Porosity-dependent nonlinear forced vibration analysis of functionally graded piezoelectric smart material plates

Abstract

This work investigates the porosity-dependent nonlinear forced vibrations of functionally graded piezoelectric material (FGPM) plates by using both analytical and numerical methods. The FGPM plates contain porosities owing to the technical issues during the preparation of FGPMs. Two types of porosity distribution, namely, even and uneven distribution, are considered. A modified power law model is adopted to describe the material properties of the porous FGPM plates. Using D’Alembert’s principle, the out-of-plane equation of motion is derived by taking into account the Kármán nonlinear geometrical relations. After that, the Galerkin method is used to discretize the equation of motion, resulting in a set of ordinary differential equations with respect to time. These ordinary differential equations are solved analytically by employing the harmonic balance method. The approximate analytical results are verified by using the adaptive step-size fourth-order Runge–Kutta method. By means of the perturbation technique, the stability of approximate analytical solutions is examined.
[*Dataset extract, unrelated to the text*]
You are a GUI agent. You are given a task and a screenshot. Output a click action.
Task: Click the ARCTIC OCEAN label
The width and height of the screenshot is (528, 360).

An interesting nonlinear broadband vibration phenomenon is detected in the FGPM plates with porosities. Nonlinear frequency-response characteristics of the present smart structures are investigated for various system parameters including the porosity type, the porosity volume fraction, the electric potential, the external excitation, the damping and the constituent volume fraction. It is found that these parameters have significant effects on the nonlinear vibration characteristics of porous FGPM plates.